» DIRECTIONS FOR THIS TASK:
Copy out exactly the stretch below, from the line with "1098x511 pixels." through the line with "the 350 руб", both included; the pictures stay out.

» MATERIAL TO PROCESS:

####

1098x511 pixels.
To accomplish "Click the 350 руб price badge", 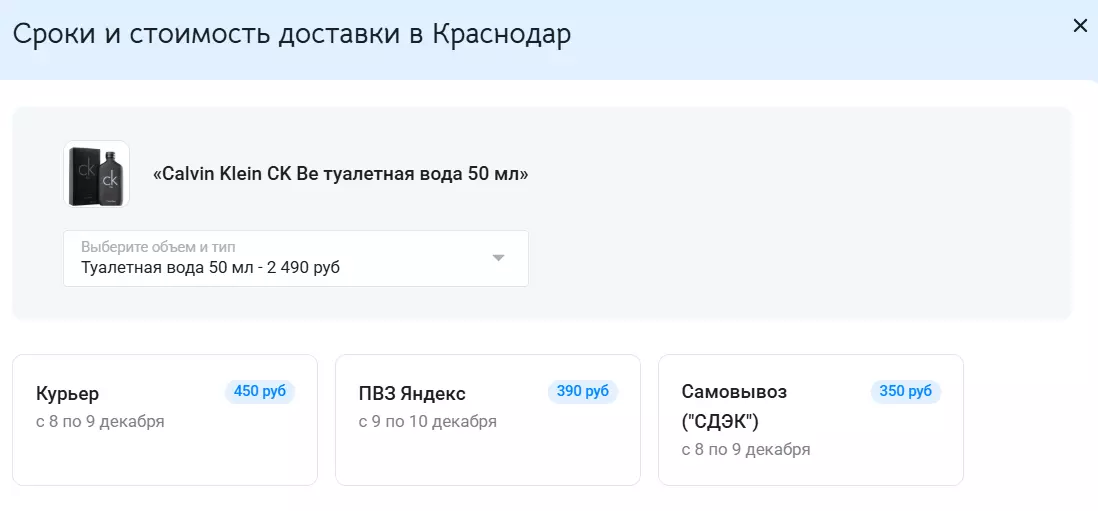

####

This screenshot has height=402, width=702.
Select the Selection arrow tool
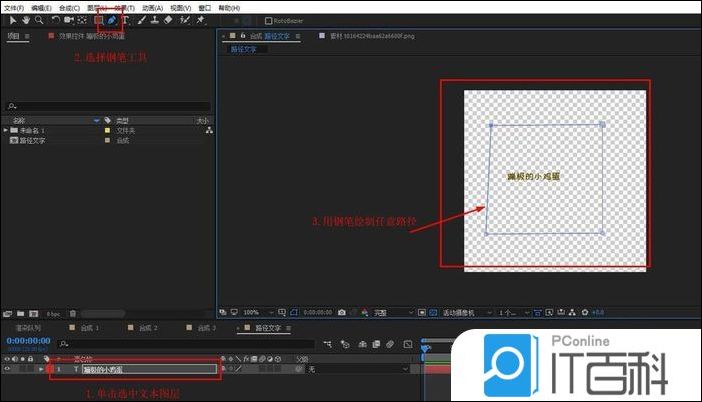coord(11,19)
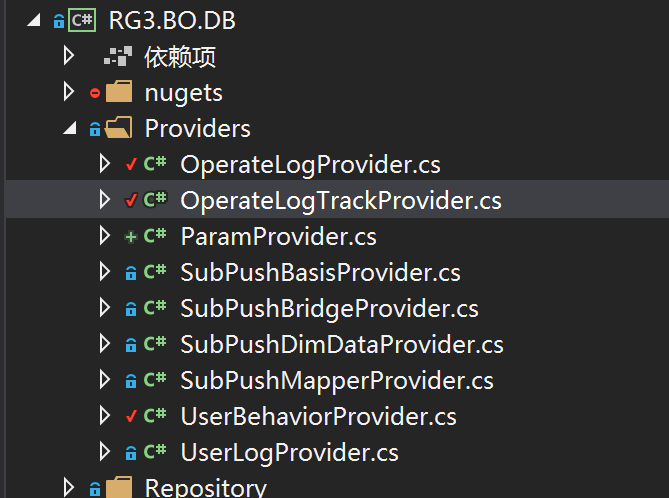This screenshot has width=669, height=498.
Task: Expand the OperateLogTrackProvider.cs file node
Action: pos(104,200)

####

» SOLUTION BELOW:
1098x511 pixels.
To accomplish "Click the 350 руб price badge", 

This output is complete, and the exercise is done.